The Third Day of Christmas: Surrendering to the Divine Promise

There is a crucial word that must be part of the Advent and Christmas message, a word I have not  yet used. It is a word most of us avoid because it means something we do not easily handle and something we resist with all our being.  That word is “surrender.”  The act of surrender is repugnant to us.  It means “to cease resistance to an enemy or an opponent and submit to their authority.” The synonyms for the word do not help us at all and perhaps are even more repulsive to our spirits—words like,  capitulation, submission, yielding, succumbing, acquiescence, and resignation.  Who is willing to do that?  Who wants to do that?

Yet this word “surrender” is central to the preposterous promise of Advent and the deeper meaning of Christmas.  No annunciation can be heard without yielding.  A visit to the manger of Bethlehem (within the heart) is impossible without capitulating to the “song of the angels” as the shepherds did, or succumbing to the urge to “follow that Star” as the wise persons did long ago. 

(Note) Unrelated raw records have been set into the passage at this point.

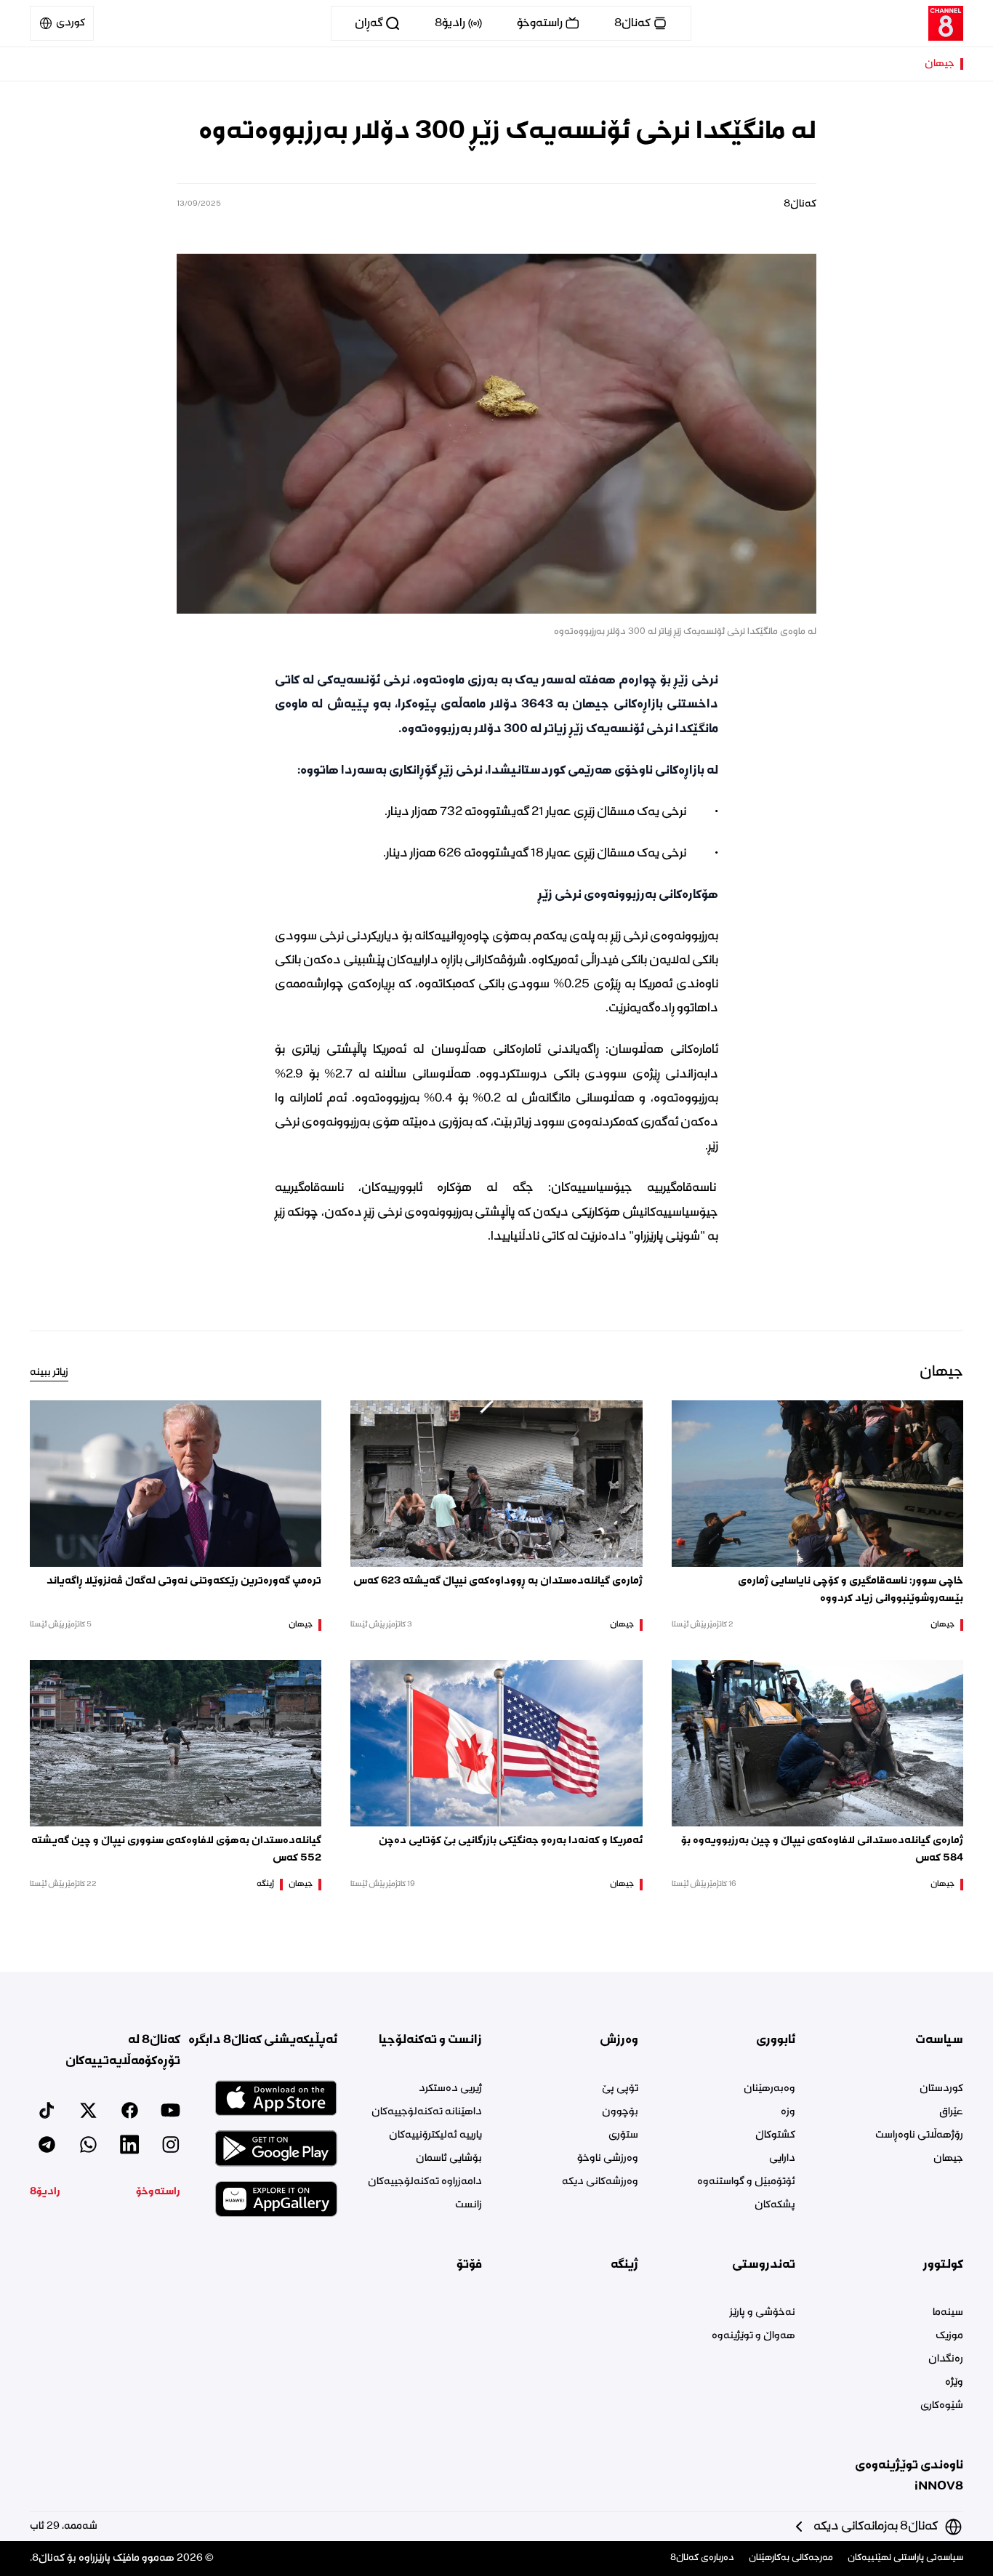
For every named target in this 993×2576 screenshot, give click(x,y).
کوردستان (941, 2089)
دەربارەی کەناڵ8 (702, 2558)
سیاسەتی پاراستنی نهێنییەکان (905, 2558)
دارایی (782, 2158)
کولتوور (943, 2265)
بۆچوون (620, 2112)
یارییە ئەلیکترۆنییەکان (435, 2135)
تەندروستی (763, 2265)
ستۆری (623, 2135)
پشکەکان (775, 2205)
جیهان (939, 64)
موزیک (949, 2336)
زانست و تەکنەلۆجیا (430, 2040)
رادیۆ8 (45, 2192)
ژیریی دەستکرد (450, 2089)
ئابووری (775, 2040)
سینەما (948, 2313)
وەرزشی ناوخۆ (607, 2158)
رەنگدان (945, 2359)
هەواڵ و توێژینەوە (753, 2336)
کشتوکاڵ (775, 2135)
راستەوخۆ (158, 2192)
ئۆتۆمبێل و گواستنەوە (746, 2182)
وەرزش (619, 2040)
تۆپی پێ (620, 2089)
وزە (788, 2112)
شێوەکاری (941, 2406)
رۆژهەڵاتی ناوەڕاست (919, 2135)
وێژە (954, 2382)
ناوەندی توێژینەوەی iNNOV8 (909, 2476)
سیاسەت (939, 2040)
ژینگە (265, 1884)
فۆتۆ (469, 2265)
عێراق (951, 2112)
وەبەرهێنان (769, 2089)
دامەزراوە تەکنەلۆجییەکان (425, 2182)
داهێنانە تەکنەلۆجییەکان (426, 2112)
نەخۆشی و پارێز (762, 2313)
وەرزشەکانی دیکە (600, 2182)
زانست (468, 2205)
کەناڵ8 (800, 204)
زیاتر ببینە (49, 1372)
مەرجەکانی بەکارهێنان (791, 2558)
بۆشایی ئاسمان (449, 2158)
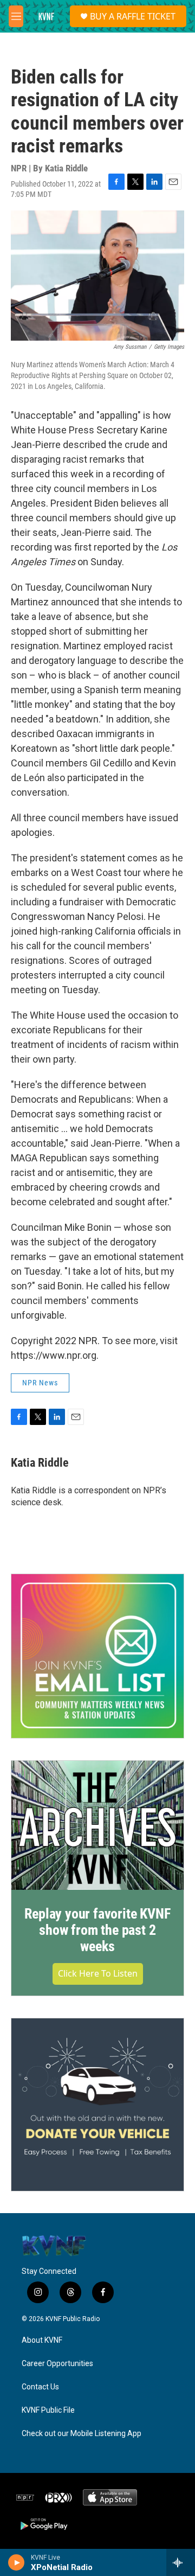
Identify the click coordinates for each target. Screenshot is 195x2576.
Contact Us (40, 2387)
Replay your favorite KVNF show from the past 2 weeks (97, 1930)
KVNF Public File (48, 2410)
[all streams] (180, 2562)
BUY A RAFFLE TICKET (133, 16)
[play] (16, 2562)
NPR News (40, 1382)
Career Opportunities (57, 2364)
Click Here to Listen (98, 1973)
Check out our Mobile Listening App (81, 2434)
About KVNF (42, 2340)
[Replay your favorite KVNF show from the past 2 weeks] (97, 1825)
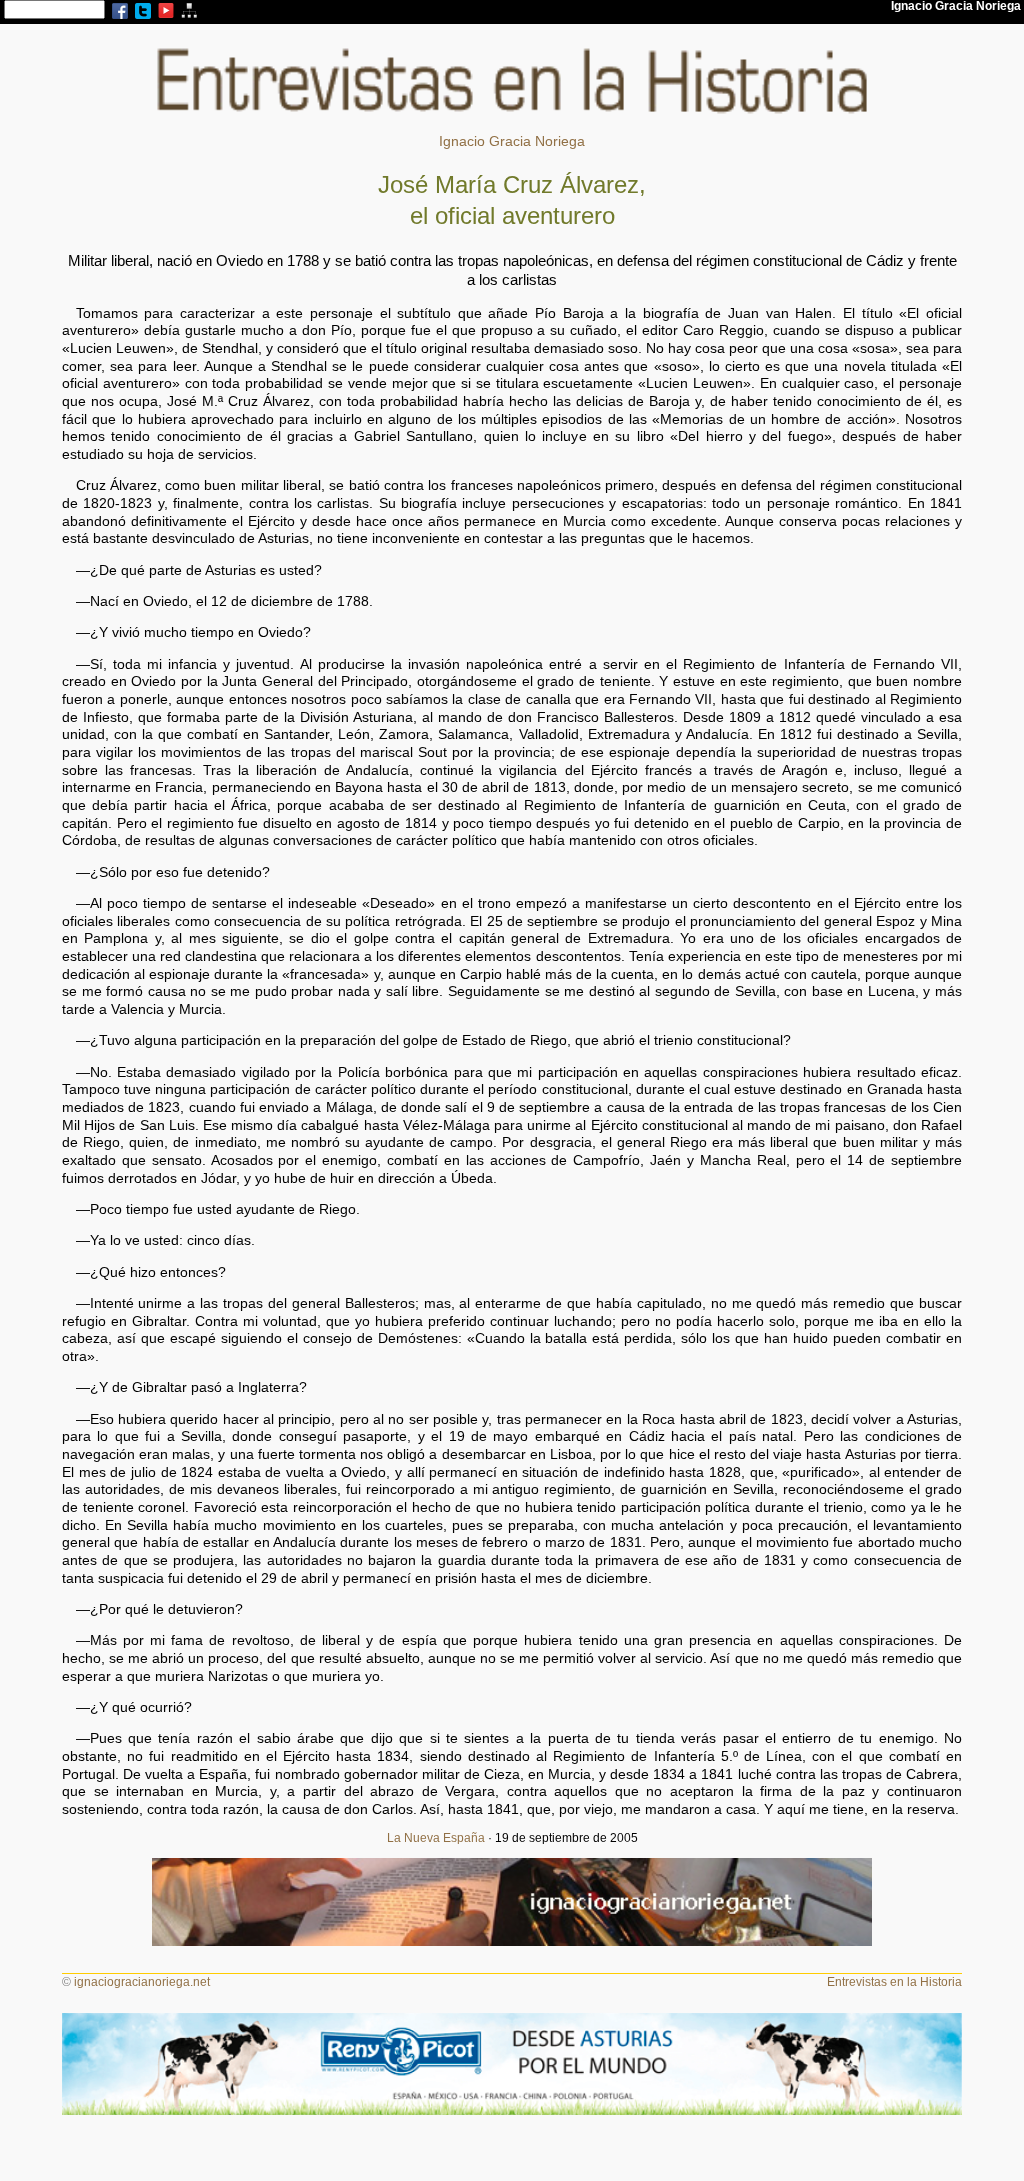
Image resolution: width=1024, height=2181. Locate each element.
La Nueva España (436, 1838)
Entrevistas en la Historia (894, 1982)
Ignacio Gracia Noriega (512, 141)
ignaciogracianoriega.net (142, 1982)
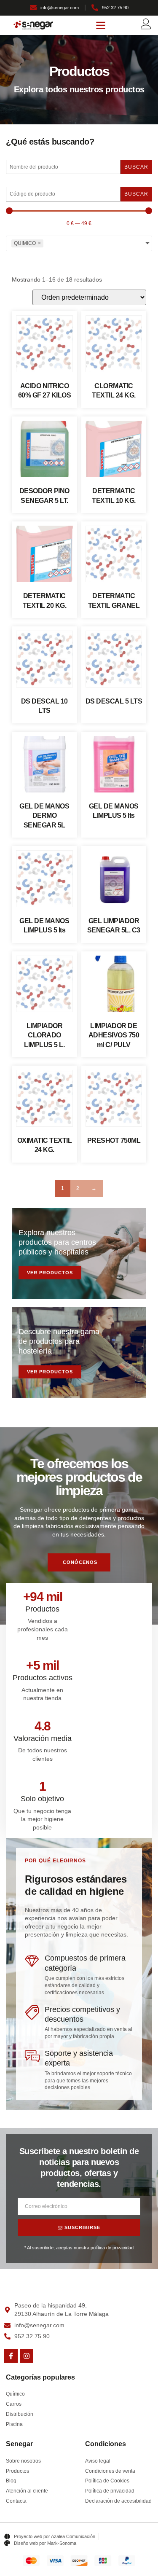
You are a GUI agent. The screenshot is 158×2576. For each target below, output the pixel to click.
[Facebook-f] (11, 2356)
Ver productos (50, 1272)
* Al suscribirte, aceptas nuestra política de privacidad (79, 2247)
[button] (100, 25)
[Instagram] (26, 2356)
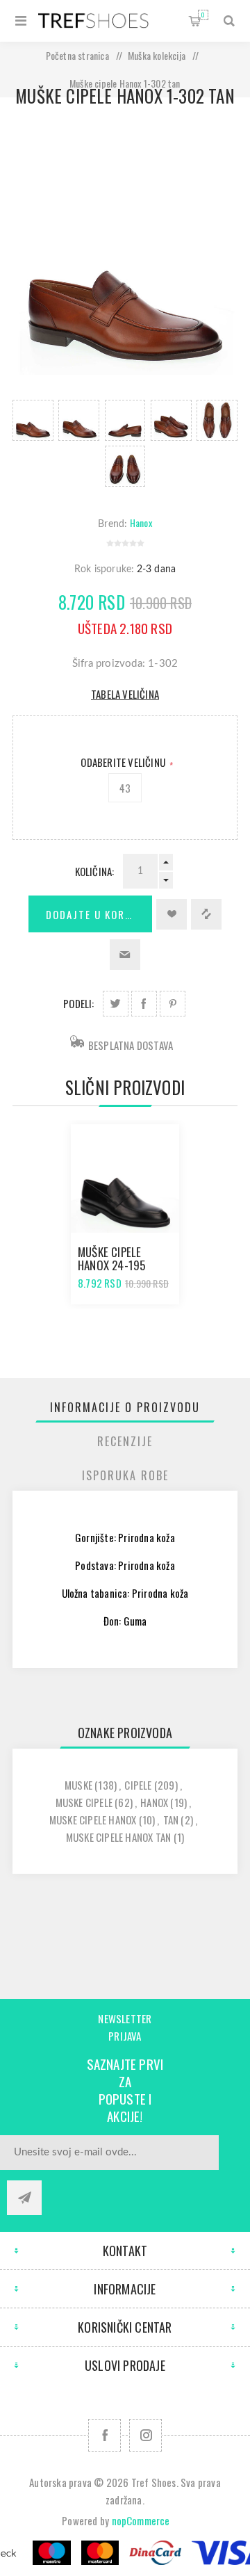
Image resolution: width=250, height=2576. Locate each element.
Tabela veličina (125, 694)
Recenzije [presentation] (125, 1441)
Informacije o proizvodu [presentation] (125, 1407)
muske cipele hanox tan (118, 1837)
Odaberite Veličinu (124, 762)
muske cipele (84, 1802)
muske (78, 1784)
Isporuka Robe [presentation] (125, 1475)
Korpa (203, 14)
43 (125, 787)
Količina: (95, 871)
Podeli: (78, 1003)
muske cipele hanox (93, 1819)
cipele (137, 1784)
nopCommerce (141, 2520)
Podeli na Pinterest (172, 1003)
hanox (154, 1802)
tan (171, 1819)
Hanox (141, 522)
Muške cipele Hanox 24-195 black (111, 1265)
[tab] (125, 1407)
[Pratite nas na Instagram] (145, 2435)
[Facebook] (104, 2435)
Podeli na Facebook (144, 1003)
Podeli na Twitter (115, 1003)
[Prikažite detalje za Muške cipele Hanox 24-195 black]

The preposterous promise is that God has acted, is acting, and will continue to act until God’s dream for this world becomes a reality.  Christmas is about believing this promise.  It is about believing that the “Holy Spirit can overshadow us,” like Mary, and that a new birth can and will occur in us.  This is the work of Christmas, to believe at the deepest level of our beings that this promise can come true.  So it is, if we want anything to happen in us this Christmas, we have to surrender (submit, capitulate, yield, and succumb) to the promise and such surrendering goes against our grain!

Come to think of it, we can’t even pray without surrendering—as in this prayer written by Howard Thurman:

Our little lives, our big problems—these we place upon Thy altar!
Brood over our spirits, our Father,
Blow upon whatever dream Thou hast for us
That there may glow once again upon our hearths,
The fire of Thy contagion.
Pour out upon us whatever our spirits need of shock, of lift, of release
That we may find strength for these days—
Courage and hope for tomorrow.
In confidence we rest in Thy sustaining grace
Which makes possible triumph in defeat, gain in loss, and love in hate.
We rejoice this day to say:

Our little lives, our big problems—these we place upon Thy altar!